* _YOUR GOAL_: Once you reach the line with "Switch to the API 调试 tab", transcribe it and every line after it to the end of the records, exactly, but not the pictures.

[Screenshot grounding data]

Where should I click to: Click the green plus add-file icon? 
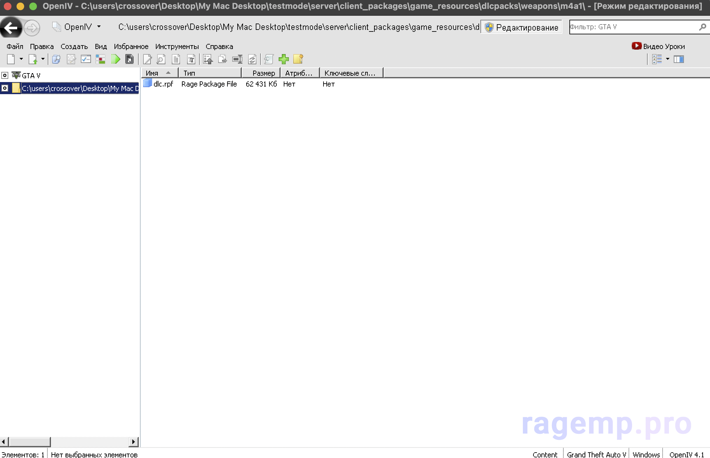click(x=283, y=59)
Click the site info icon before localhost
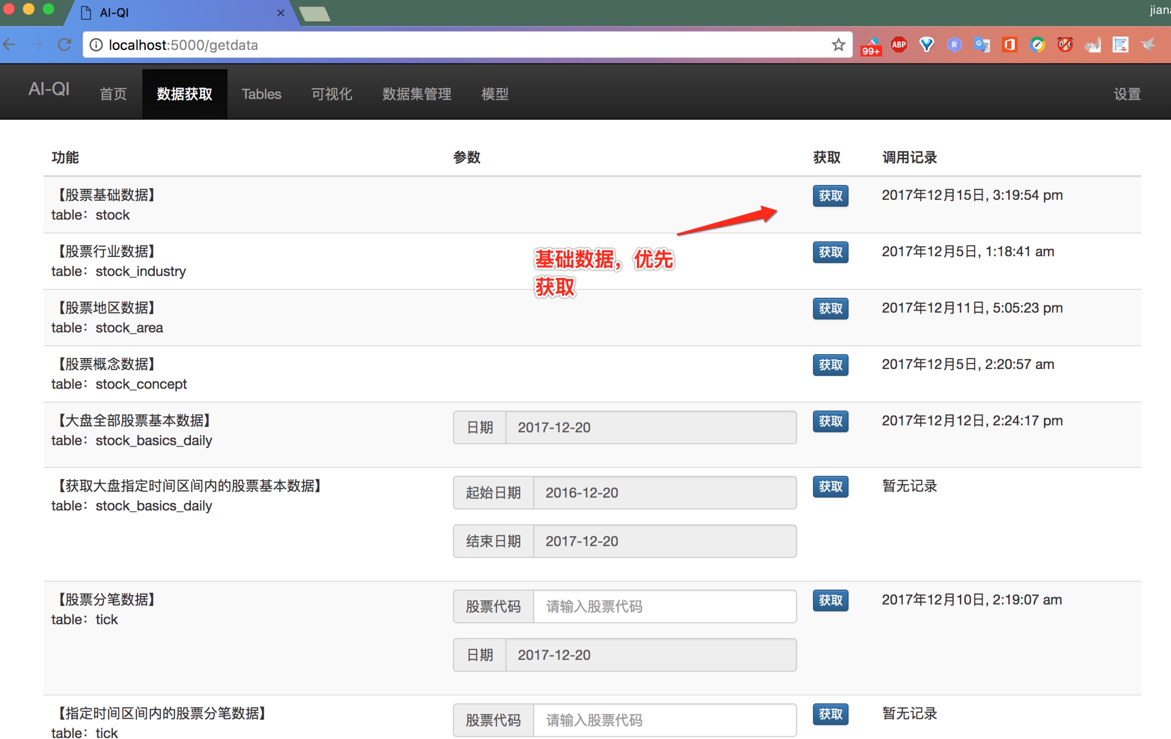Viewport: 1171px width, 739px height. click(x=96, y=45)
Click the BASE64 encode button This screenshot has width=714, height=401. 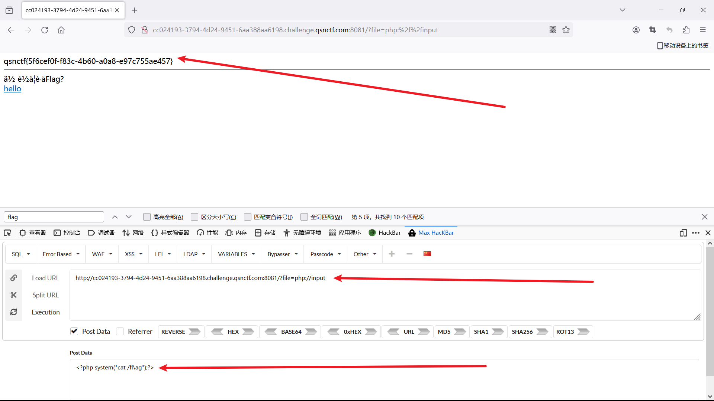click(x=311, y=332)
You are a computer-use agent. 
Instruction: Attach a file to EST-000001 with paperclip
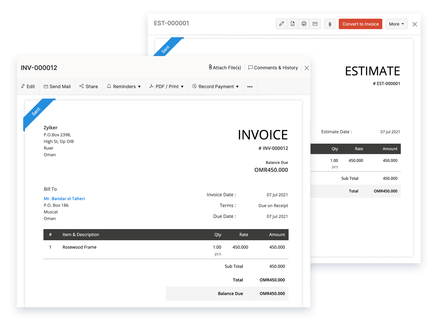330,24
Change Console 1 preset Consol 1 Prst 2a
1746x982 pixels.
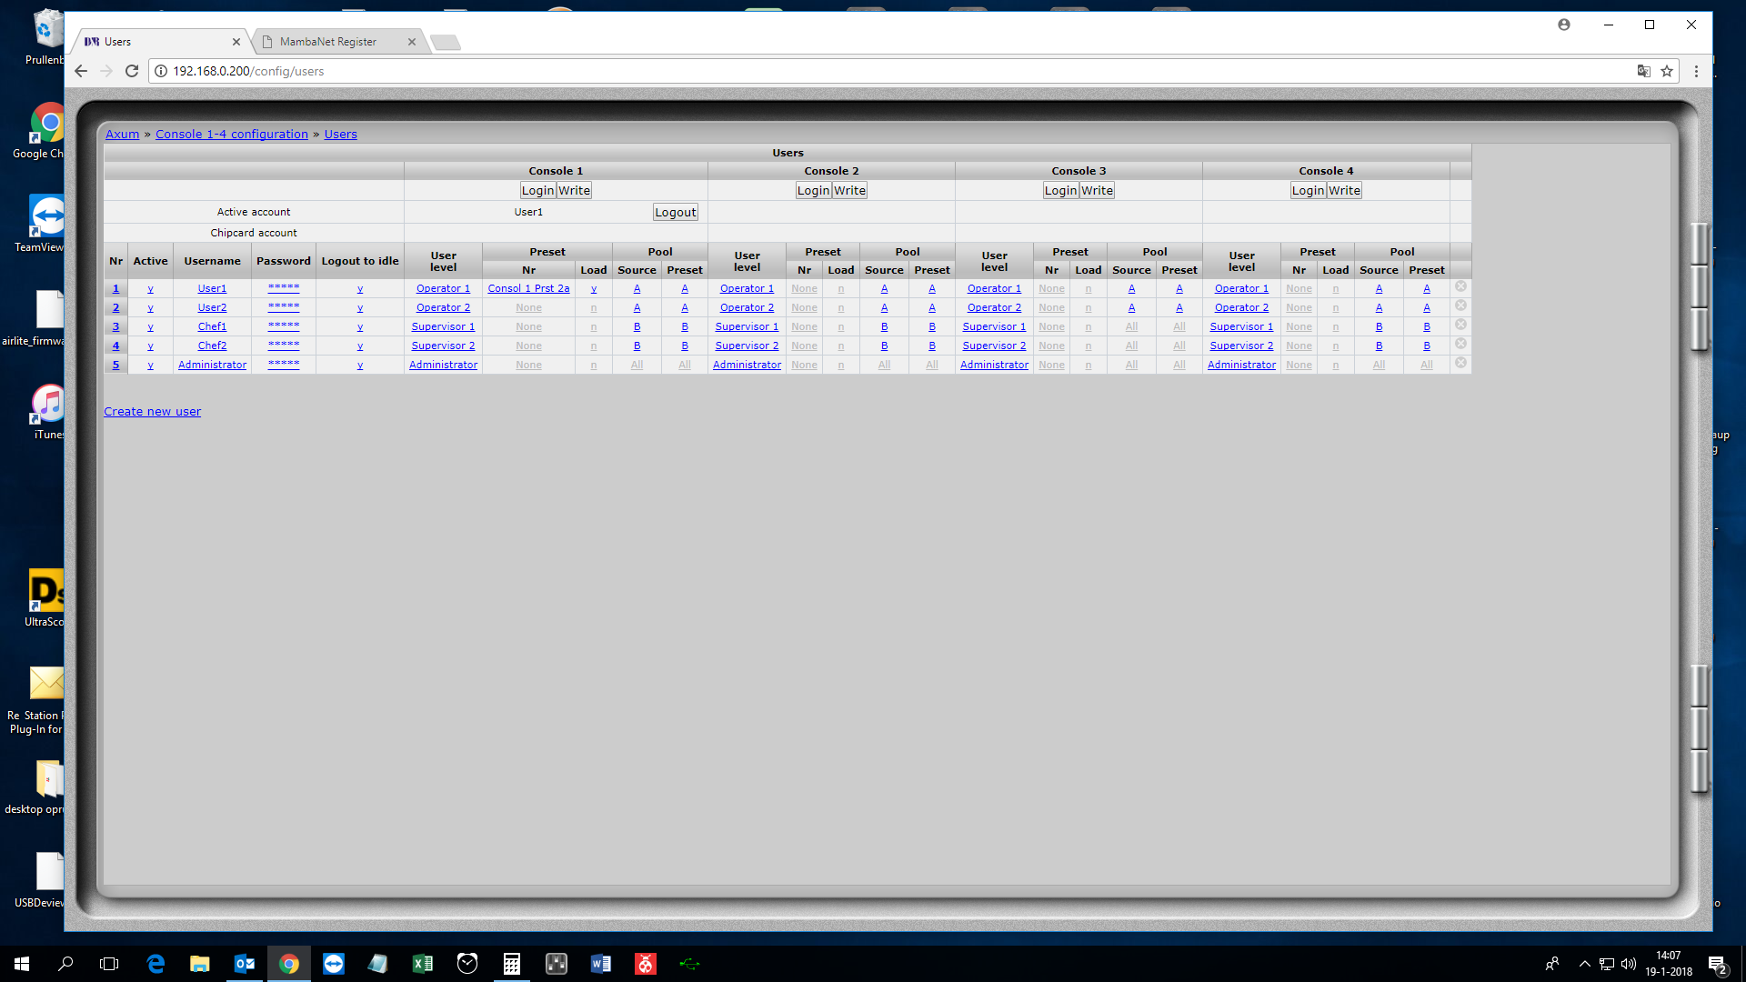click(528, 289)
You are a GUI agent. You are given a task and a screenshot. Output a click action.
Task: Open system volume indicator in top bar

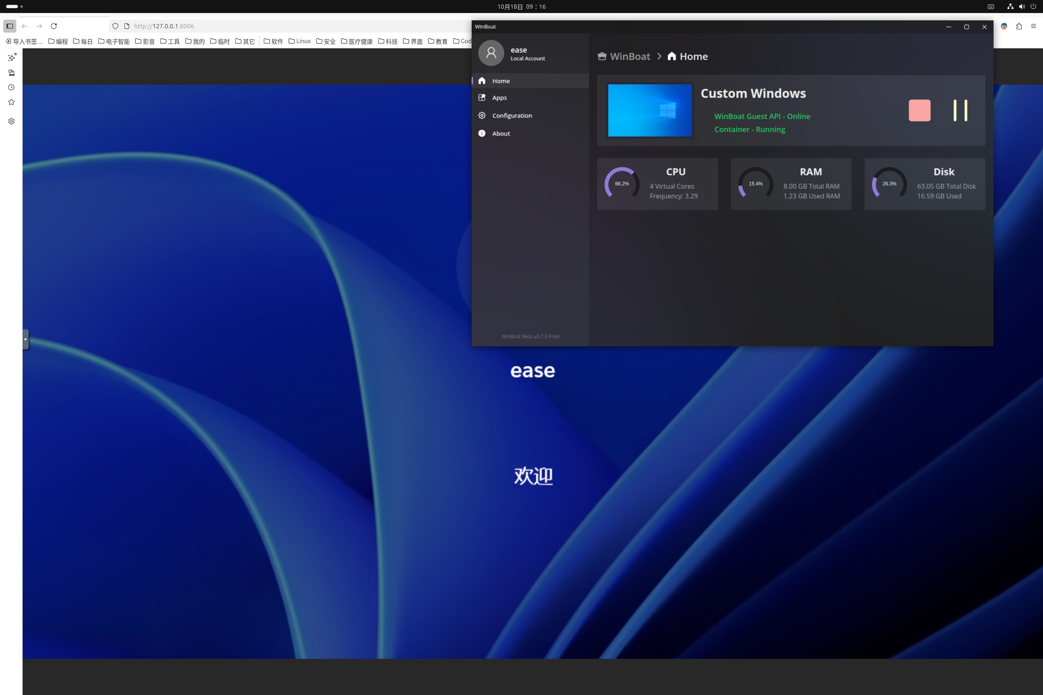[x=1022, y=7]
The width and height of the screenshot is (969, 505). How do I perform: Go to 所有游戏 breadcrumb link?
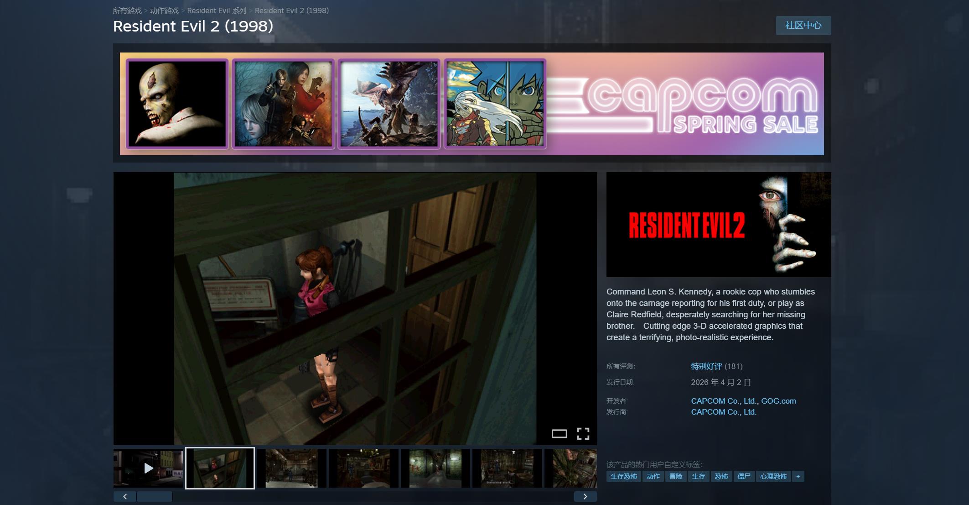127,11

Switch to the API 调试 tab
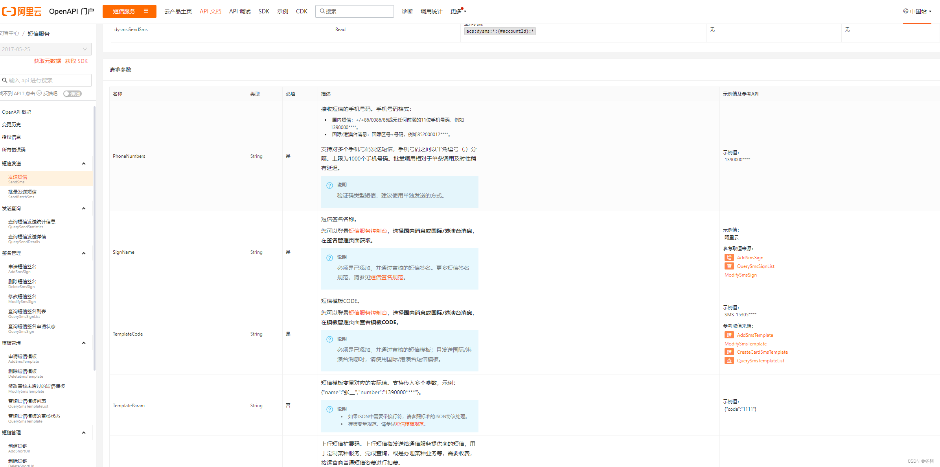[x=239, y=11]
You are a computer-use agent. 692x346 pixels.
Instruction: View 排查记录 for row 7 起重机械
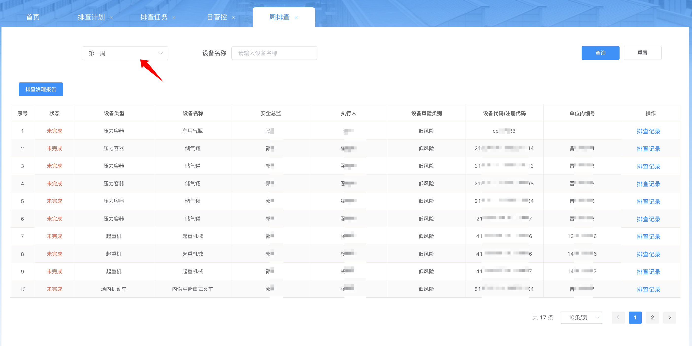click(648, 237)
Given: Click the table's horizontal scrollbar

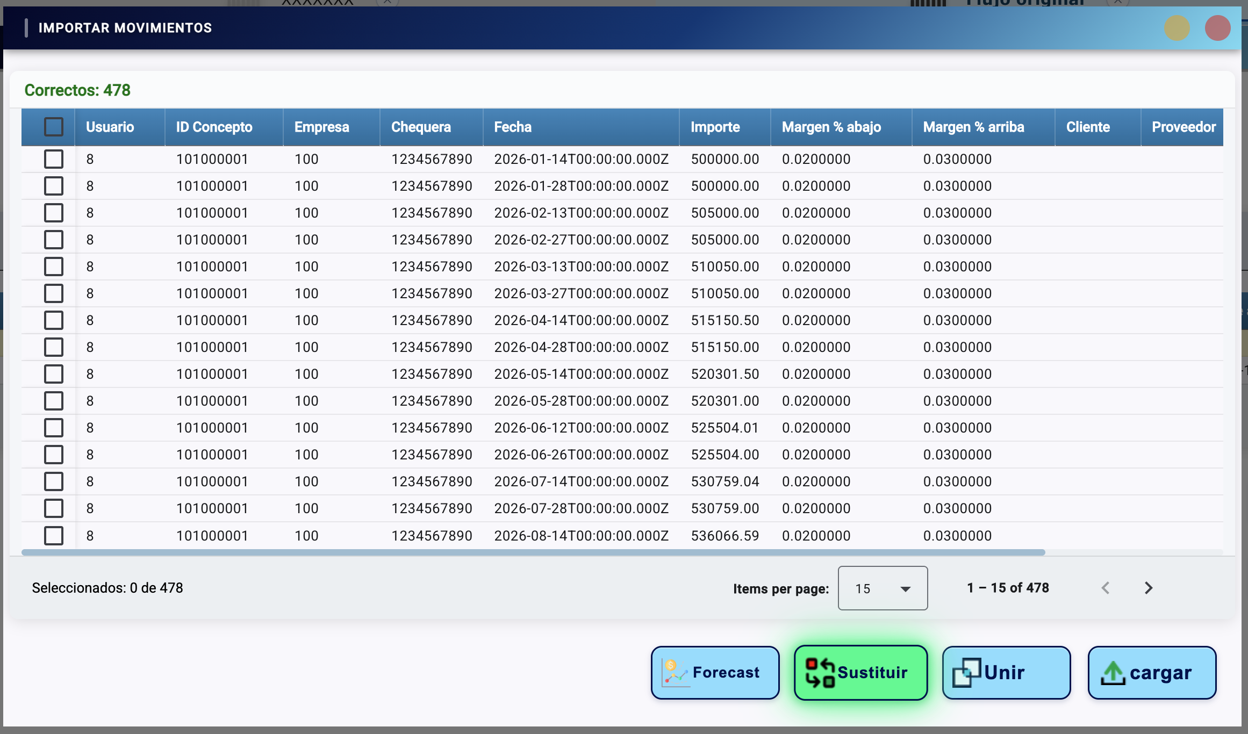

* _SOLUTION FOR THIS PROBLEM_:
Switch to the API 调试 tab
[x=239, y=11]
You are a computer-use agent. 692x346 pixels.
Instruction: View 排查记录 for row 7 起重机械
click(648, 237)
Given: Click the table's horizontal scrollbar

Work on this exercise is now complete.